Collected data entries:
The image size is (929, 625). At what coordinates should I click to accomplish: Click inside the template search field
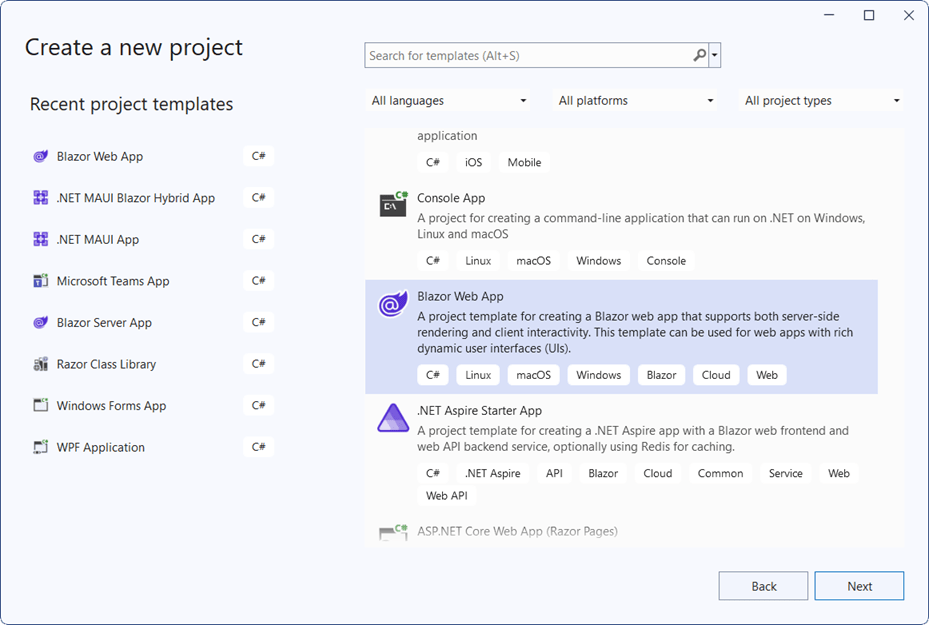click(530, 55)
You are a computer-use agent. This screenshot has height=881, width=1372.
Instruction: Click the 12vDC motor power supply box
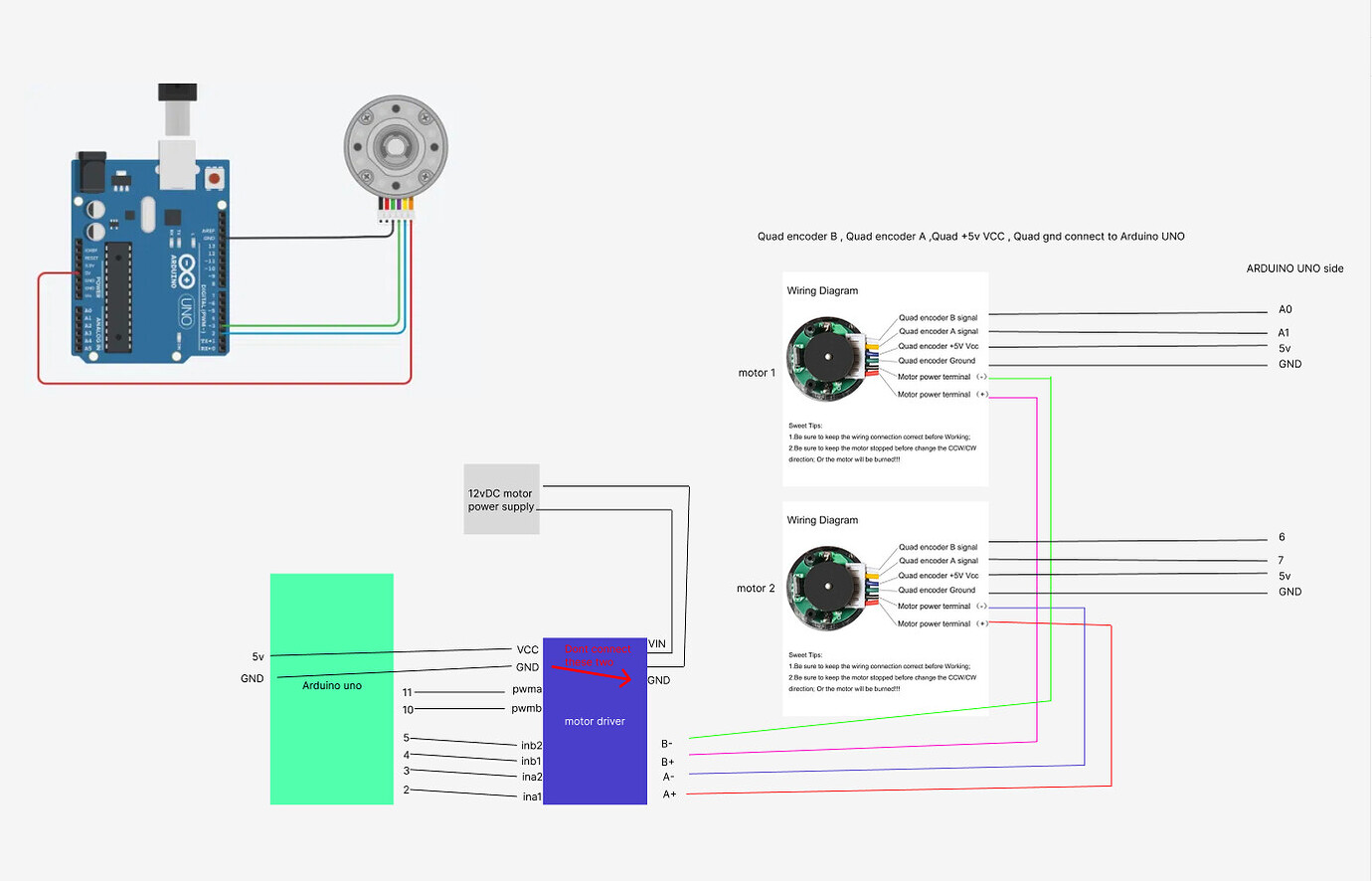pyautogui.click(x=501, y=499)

Exercise requirements: Retype each line above exactly. Leave the images out.

Worked solution:
The image size is (929, 625). At what coordinates should I click to accomplish: Click inside the template search field
click(530, 55)
You are a computer-use agent. This screenshot has height=881, width=1372.
Instruction: Click the 12vDC motor power supply box
pyautogui.click(x=501, y=499)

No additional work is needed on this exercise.